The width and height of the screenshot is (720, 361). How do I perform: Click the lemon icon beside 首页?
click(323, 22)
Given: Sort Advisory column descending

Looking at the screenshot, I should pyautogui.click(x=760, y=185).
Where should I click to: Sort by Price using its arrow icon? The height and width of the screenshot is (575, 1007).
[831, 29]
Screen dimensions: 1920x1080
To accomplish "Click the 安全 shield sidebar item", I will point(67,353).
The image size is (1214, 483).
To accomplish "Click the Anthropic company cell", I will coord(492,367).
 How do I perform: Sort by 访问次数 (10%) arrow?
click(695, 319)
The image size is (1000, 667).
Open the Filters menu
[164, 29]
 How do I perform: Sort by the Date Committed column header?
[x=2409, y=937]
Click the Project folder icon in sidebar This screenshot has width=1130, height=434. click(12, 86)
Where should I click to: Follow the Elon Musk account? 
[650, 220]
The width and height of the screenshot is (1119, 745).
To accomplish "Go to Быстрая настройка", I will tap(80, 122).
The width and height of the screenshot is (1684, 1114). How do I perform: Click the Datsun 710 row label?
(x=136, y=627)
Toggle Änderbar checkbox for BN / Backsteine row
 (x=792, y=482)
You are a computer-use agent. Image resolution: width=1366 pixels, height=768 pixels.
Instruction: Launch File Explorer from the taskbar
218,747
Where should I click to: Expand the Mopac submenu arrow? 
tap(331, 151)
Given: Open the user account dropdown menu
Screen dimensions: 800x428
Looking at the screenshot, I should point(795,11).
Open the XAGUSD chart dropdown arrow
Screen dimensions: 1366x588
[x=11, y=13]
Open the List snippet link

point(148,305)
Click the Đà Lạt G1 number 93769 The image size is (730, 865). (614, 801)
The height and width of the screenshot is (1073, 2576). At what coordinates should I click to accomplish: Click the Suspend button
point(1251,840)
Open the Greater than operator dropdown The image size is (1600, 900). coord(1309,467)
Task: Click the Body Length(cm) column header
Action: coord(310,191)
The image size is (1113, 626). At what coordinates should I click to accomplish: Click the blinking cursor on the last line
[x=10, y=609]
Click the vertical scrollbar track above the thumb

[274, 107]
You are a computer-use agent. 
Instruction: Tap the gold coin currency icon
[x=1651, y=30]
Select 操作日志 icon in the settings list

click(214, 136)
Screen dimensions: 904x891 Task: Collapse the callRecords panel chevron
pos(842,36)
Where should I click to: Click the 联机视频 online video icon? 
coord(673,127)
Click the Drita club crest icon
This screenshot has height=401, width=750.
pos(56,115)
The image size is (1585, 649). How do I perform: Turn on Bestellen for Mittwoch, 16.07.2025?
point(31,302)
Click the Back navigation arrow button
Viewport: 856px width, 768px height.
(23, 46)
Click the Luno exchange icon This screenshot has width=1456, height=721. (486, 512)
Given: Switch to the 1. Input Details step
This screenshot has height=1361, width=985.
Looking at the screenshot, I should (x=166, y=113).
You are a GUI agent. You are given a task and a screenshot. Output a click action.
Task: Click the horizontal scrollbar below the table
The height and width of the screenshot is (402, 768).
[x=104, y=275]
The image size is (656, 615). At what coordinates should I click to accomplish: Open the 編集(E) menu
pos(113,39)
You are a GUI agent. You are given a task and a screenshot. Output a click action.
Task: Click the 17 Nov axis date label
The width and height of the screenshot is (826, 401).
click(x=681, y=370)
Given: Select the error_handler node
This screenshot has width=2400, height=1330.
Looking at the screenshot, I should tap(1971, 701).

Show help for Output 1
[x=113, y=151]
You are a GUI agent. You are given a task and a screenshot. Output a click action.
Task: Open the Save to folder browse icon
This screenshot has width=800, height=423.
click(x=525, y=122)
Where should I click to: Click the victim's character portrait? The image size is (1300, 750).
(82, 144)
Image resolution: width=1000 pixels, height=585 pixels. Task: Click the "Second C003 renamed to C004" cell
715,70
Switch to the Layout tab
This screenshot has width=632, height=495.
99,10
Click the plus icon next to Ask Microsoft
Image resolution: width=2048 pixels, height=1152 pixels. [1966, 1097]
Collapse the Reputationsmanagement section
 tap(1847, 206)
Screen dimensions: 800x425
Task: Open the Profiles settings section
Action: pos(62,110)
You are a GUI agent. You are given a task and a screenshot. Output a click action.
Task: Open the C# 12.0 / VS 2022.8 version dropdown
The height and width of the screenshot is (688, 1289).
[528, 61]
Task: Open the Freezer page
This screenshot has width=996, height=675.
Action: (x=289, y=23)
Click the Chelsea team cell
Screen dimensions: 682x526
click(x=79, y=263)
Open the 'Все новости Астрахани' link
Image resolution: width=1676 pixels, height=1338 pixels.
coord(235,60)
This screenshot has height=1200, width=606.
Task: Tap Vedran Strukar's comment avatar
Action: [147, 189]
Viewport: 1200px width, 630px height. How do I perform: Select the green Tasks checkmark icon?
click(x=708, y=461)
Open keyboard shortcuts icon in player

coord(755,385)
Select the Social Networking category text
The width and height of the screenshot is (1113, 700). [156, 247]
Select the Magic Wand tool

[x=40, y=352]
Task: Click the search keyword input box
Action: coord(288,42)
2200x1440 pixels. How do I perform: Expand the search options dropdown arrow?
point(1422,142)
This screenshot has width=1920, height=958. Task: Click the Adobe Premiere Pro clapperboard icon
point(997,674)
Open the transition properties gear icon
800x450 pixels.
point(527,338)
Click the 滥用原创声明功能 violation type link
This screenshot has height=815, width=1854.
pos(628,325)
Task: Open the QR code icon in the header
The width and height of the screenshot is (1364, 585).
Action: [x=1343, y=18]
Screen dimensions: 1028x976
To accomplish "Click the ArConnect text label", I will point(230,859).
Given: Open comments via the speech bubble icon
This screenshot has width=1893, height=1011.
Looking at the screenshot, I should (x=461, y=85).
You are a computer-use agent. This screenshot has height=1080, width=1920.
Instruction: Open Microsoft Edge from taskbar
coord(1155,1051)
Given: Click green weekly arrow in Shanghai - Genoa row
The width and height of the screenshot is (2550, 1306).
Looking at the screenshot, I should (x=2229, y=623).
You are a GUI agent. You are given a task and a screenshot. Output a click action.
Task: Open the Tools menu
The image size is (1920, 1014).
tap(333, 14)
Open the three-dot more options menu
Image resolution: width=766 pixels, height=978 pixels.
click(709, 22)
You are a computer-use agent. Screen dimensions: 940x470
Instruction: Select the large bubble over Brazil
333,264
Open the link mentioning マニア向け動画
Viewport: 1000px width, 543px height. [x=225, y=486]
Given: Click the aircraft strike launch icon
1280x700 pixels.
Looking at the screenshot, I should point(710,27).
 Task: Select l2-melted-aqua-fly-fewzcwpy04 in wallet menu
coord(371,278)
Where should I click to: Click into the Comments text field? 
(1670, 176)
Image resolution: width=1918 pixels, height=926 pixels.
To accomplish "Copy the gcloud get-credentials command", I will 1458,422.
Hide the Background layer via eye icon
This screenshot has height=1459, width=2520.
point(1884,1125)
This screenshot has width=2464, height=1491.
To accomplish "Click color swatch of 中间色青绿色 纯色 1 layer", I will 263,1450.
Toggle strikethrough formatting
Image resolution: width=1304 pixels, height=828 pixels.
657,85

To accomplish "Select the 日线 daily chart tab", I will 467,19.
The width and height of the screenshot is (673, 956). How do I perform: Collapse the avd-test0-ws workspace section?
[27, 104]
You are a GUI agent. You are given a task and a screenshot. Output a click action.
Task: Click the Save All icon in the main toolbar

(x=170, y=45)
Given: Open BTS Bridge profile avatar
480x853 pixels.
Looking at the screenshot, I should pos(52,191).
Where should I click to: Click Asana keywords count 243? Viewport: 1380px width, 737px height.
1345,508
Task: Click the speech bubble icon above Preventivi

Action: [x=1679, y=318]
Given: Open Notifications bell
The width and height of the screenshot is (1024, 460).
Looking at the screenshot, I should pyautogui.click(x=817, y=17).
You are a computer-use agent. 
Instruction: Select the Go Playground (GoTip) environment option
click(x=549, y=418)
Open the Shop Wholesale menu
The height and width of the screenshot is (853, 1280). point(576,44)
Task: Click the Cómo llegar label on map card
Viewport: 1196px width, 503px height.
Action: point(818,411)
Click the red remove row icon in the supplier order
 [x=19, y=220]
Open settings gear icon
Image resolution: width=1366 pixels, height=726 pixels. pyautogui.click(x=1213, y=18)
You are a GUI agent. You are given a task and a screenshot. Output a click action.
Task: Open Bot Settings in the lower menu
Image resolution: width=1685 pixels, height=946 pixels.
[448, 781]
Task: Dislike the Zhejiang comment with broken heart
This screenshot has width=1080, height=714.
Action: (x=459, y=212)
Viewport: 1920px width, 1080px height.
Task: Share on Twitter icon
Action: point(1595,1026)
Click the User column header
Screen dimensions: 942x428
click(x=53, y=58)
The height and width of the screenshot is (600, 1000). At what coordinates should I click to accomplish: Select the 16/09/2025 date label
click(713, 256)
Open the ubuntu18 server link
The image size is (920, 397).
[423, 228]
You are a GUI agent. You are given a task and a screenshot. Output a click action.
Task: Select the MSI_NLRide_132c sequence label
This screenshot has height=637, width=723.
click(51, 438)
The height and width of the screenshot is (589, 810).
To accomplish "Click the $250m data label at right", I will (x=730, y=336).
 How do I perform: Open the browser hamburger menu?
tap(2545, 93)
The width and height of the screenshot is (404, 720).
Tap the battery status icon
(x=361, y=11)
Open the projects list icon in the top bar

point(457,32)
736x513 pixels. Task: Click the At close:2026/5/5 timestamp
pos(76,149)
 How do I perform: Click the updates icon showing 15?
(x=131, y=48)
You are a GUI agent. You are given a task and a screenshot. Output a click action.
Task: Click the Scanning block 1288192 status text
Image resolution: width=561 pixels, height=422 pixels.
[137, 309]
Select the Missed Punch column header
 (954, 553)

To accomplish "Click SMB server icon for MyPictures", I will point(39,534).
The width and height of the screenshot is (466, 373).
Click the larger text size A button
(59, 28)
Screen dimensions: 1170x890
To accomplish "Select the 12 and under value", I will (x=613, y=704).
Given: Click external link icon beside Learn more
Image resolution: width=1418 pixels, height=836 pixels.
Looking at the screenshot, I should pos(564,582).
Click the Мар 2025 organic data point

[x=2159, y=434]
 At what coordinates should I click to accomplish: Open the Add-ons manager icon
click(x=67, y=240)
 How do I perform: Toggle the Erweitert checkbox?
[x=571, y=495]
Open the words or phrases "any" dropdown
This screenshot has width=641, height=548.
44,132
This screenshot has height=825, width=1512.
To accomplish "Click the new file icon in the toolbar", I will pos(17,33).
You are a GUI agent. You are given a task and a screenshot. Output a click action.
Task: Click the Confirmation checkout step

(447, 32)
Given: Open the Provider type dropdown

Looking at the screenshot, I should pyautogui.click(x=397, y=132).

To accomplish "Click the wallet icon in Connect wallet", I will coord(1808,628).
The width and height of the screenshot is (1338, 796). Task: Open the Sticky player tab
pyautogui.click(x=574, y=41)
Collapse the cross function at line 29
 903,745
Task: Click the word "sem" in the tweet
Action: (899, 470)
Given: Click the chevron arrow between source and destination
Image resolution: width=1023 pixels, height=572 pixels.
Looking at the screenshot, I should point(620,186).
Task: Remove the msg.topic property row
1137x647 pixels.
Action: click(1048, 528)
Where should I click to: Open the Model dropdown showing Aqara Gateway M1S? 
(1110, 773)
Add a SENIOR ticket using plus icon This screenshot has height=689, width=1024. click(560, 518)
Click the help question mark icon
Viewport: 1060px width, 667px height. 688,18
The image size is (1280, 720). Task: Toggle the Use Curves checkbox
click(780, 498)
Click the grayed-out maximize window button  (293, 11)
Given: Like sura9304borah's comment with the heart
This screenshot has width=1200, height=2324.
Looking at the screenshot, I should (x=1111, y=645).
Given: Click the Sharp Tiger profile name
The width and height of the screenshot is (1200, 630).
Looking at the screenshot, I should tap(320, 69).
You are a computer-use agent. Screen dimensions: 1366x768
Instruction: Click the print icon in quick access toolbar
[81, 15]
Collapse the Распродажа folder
________________________
» **Problem statement**
Please rewrite the rows from the line with "Open the XAGUSD chart dropdown arrow" up to and including the line with "click(x=681, y=370)", replacing "The image size is" with "The image dimensions are" and leaving everything else unchanged. Give back only those lines.

» **Task solution**
Open the XAGUSD chart dropdown arrow
Screen dimensions: 1366x588
[x=11, y=13]
Open the List snippet link

point(148,305)
Click the Đà Lạt G1 number 93769 The image dimensions are (730, 865). (614, 801)
The height and width of the screenshot is (1073, 2576). At what coordinates should I click to accomplish: Click the Suspend button
point(1251,840)
Open the Greater than operator dropdown The image dimensions are (1600, 900). coord(1309,467)
Task: Click the Body Length(cm) column header
Action: coord(310,191)
The image dimensions are (1113, 626). At what coordinates should I click to accomplish: Click the blinking cursor on the last line
[x=10, y=609]
Click the vertical scrollbar track above the thumb

[274, 107]
You are a computer-use agent. 
Instruction: Tap the gold coin currency icon
[x=1651, y=30]
Select 操作日志 icon in the settings list

click(214, 136)
Screen dimensions: 904x891 Task: Collapse the callRecords panel chevron
pos(842,36)
Where should I click to: Click the 联机视频 online video icon? 
coord(673,127)
Click the Drita club crest icon
This screenshot has height=401, width=750.
pos(56,115)
The image dimensions are (1585, 649). How do I perform: Turn on Bestellen for Mittwoch, 16.07.2025?
point(31,302)
Click the Back navigation arrow button
Viewport: 856px width, 768px height.
(23, 46)
Click the Luno exchange icon This screenshot has width=1456, height=721. (486, 512)
Given: Switch to the 1. Input Details step
This screenshot has height=1361, width=985.
Looking at the screenshot, I should (x=166, y=113).
You are a GUI agent. You are given a task and a screenshot. Output a click action.
Task: Click the horizontal scrollbar below the table
The height and width of the screenshot is (402, 768).
[x=104, y=275]
The image dimensions are (656, 615). At what coordinates should I click to accomplish: Open the 編集(E) menu
pos(113,39)
You are a GUI agent. You are given a task and a screenshot. Output a click action.
Task: Click the 17 Nov axis date label
The width and height of the screenshot is (826, 401).
click(x=681, y=370)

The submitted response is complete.